Interventions 1. Psychosocial intervention: integrated mental health and substance use treatment. Residential: educational groups, 12‐step programmes including AA or NA, discussion groups, individual counselling, case management, psychiatric consultation, ongoing medication management, general community activities. N = 67.
 2. Psychosocial intervention: non‐residential: above model operating 1‐9 PM 5 days/week, more case management for basic needs. N = 144.**
 3. Standard care: routine care with no special intervention but free to access other services (shelters, mental health clinics, AA groups).

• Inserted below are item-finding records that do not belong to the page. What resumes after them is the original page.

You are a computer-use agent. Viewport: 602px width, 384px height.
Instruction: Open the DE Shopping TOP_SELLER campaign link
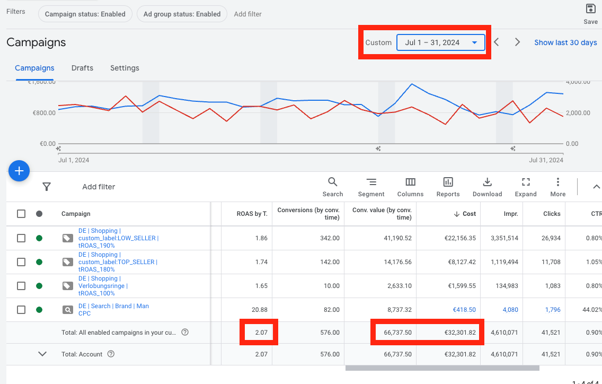tap(117, 262)
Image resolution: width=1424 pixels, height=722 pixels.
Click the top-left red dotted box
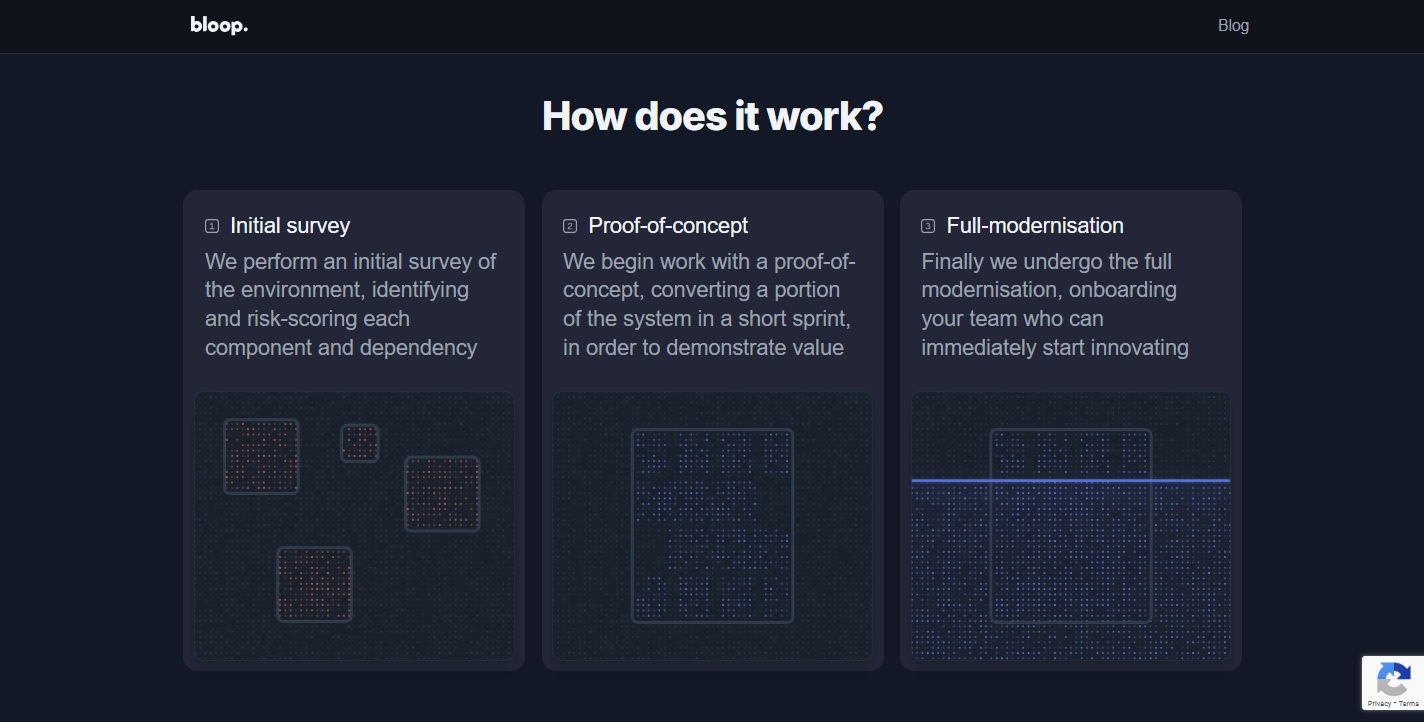tap(261, 456)
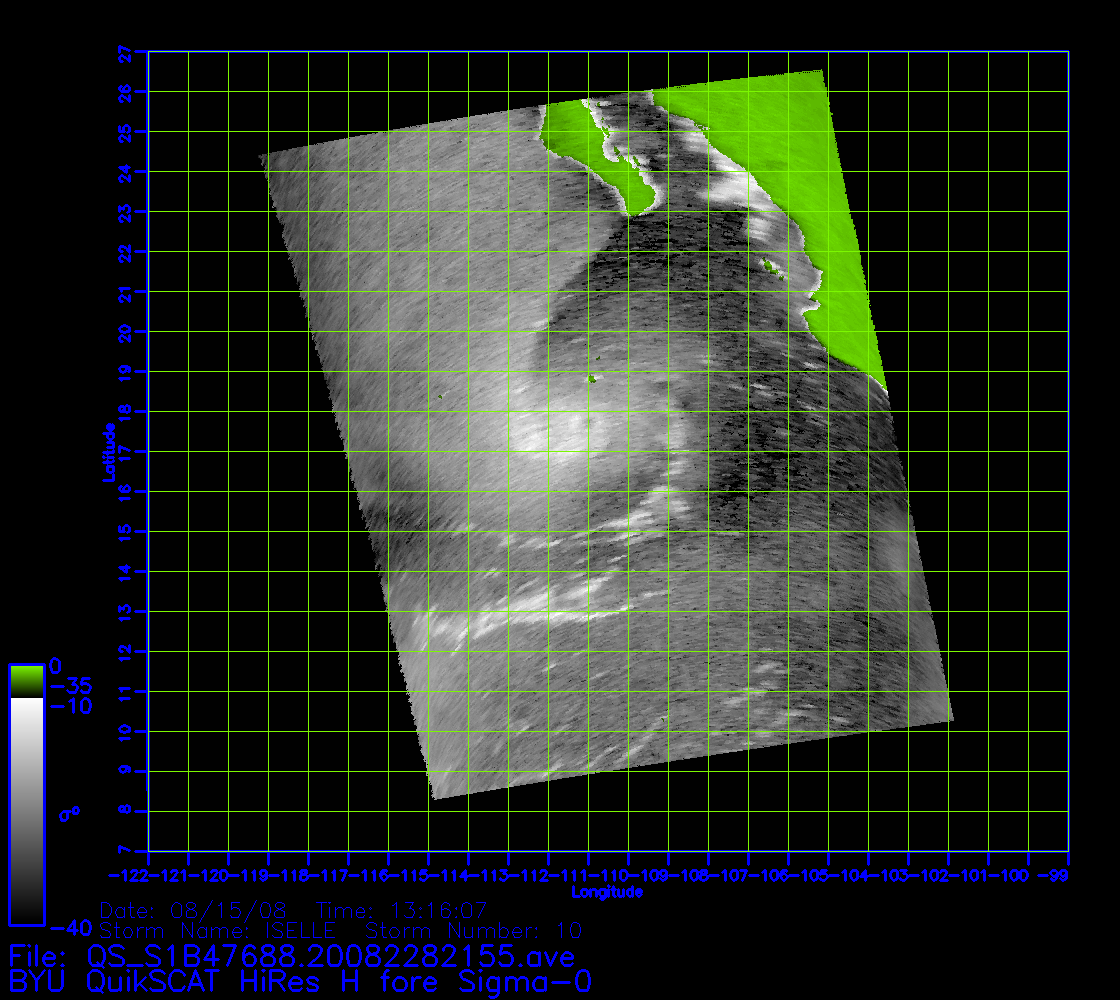Click the Longitude axis label

(x=606, y=892)
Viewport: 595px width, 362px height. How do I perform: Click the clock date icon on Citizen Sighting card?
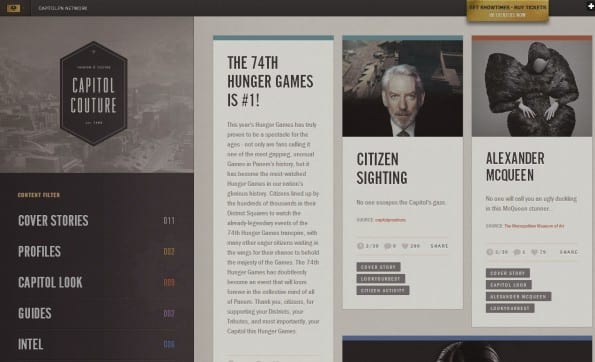[360, 246]
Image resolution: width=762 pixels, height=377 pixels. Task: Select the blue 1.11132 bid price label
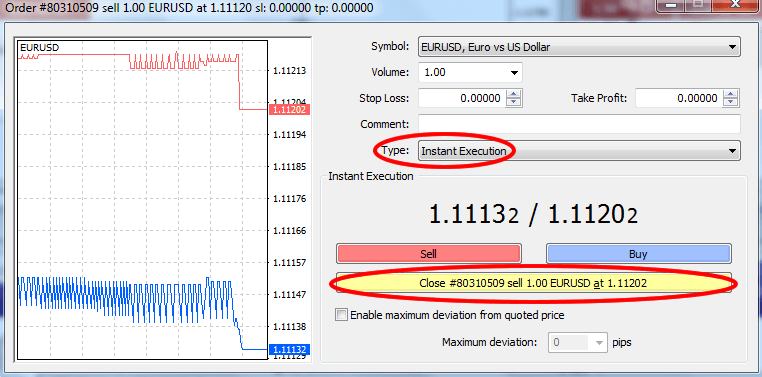(x=289, y=349)

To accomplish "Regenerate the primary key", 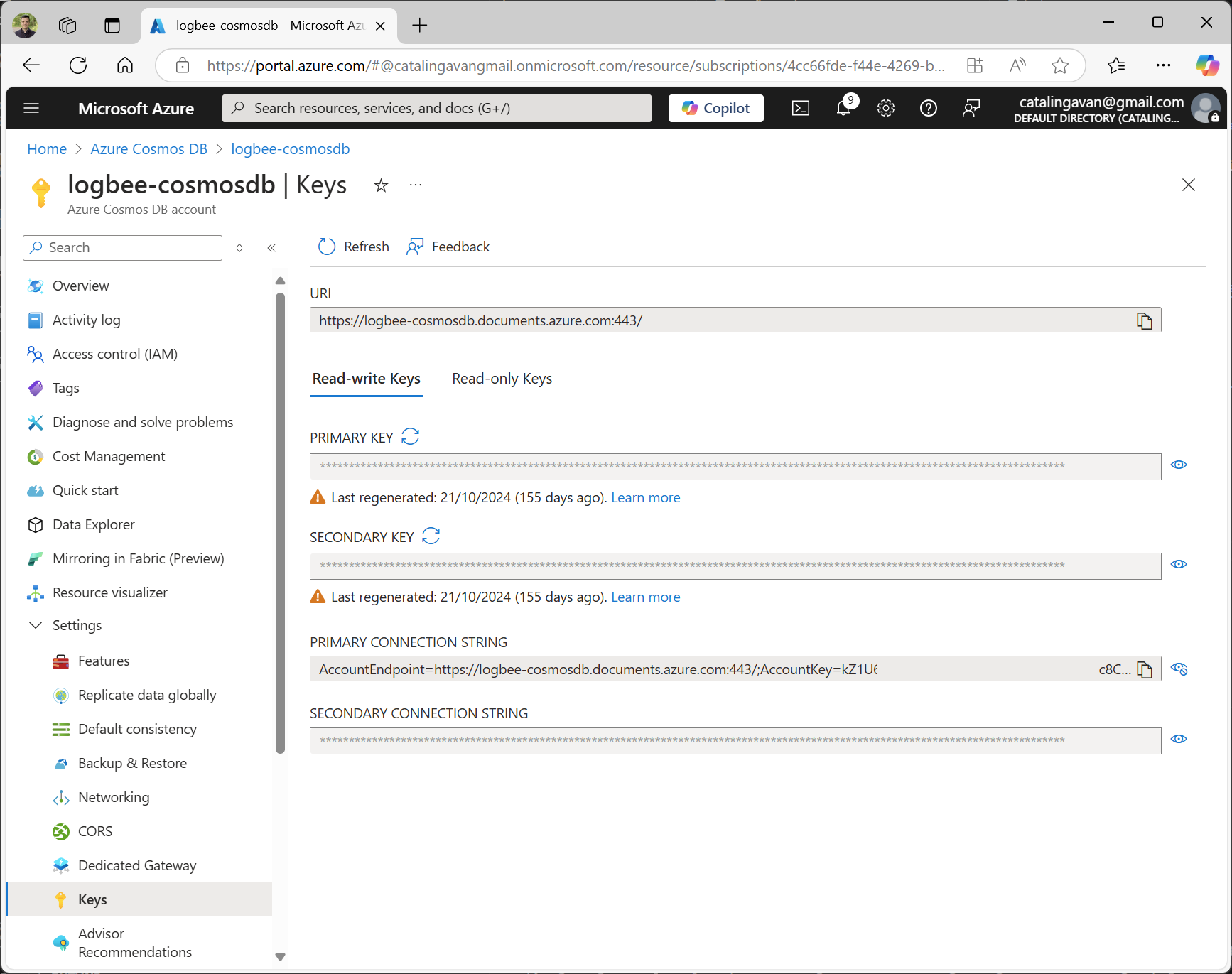I will click(411, 436).
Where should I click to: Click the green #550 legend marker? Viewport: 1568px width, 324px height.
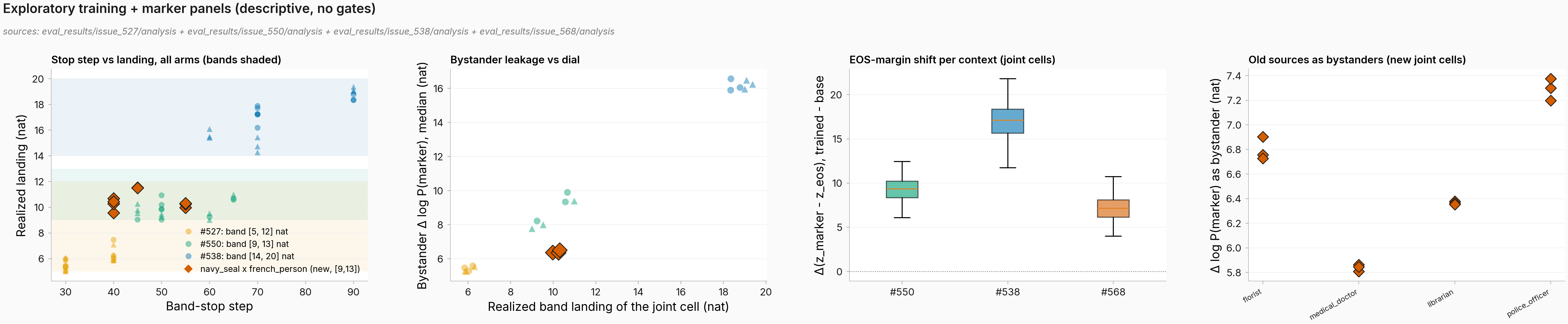189,244
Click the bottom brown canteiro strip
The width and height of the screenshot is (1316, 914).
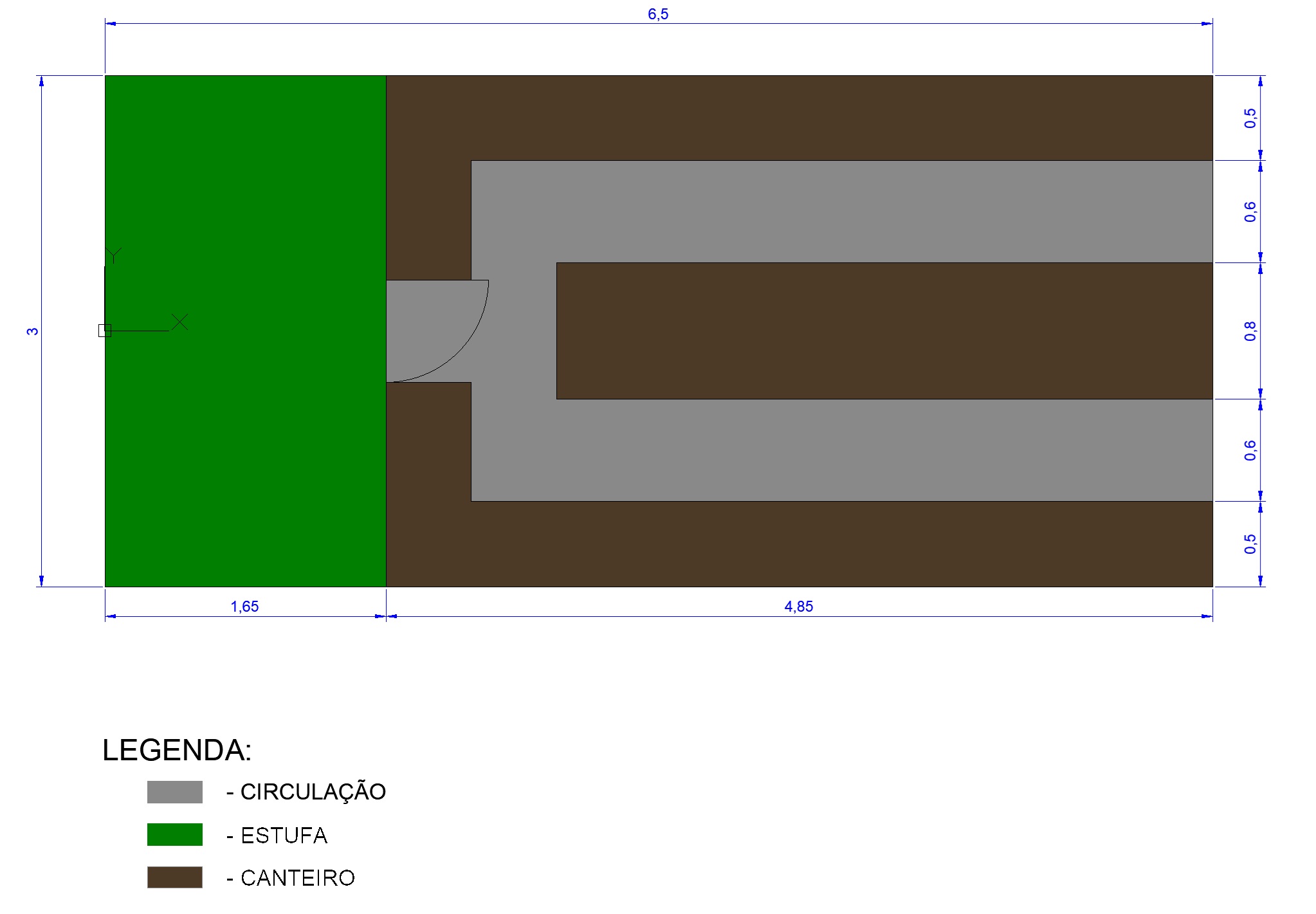[798, 544]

N = 65.
Outcomes Leaving the study early: lost to evaluation.
Unable to use
 Substance use: level of alcohol in previous 30 days (modified measure used).
 Mental state: SCL‐90 and PERI ( modified version of scales used).
 Homelessness: number of days living in independent housing (data skewed).
Notes ITT analysis.
* Schizophrenia, 6%; major affective disorder, 60%, both 34%.
** Only residential and control group data used. Non residential intervention did not meet a priori category.
Authors kindly provided further data.
Participants paid $10 for each assessment interview.
Risk of bias
Bias Authors' judgement Support for judgement
Random sequence generation (selection bias) Unclear risk Randomised, no further description. Assignment to non‐residential group was set at twice that of the other groups requiring a larger sample size.
Allocation concealment (selection bias) Unclear risk Unclear, no details.
Blinding of participants and personnel (performance bias) 
 All outcomes High risk Clinician‐/participant‐mediated and participants and personnel not blinded. It is not possible to blind a psychosocial intervention.
Blinding of outcome assessment (detection bias) 
 All outcomes Unclear risk Unclear if raters were independent or blind.
Incomplete outcome data (attrition bias) 
 All outcomes Unclear risk Lost to follow‐up: 38% (50/132) 9 months.
No reasons given for dropouts.
Selective reporting (reporting bias) Unclear risk No protocol to compare outcomes reported. In the published articles, means and SD were not reported, but were kindly provided by the author.
Other bias Low risk No evidence other biases are occurring.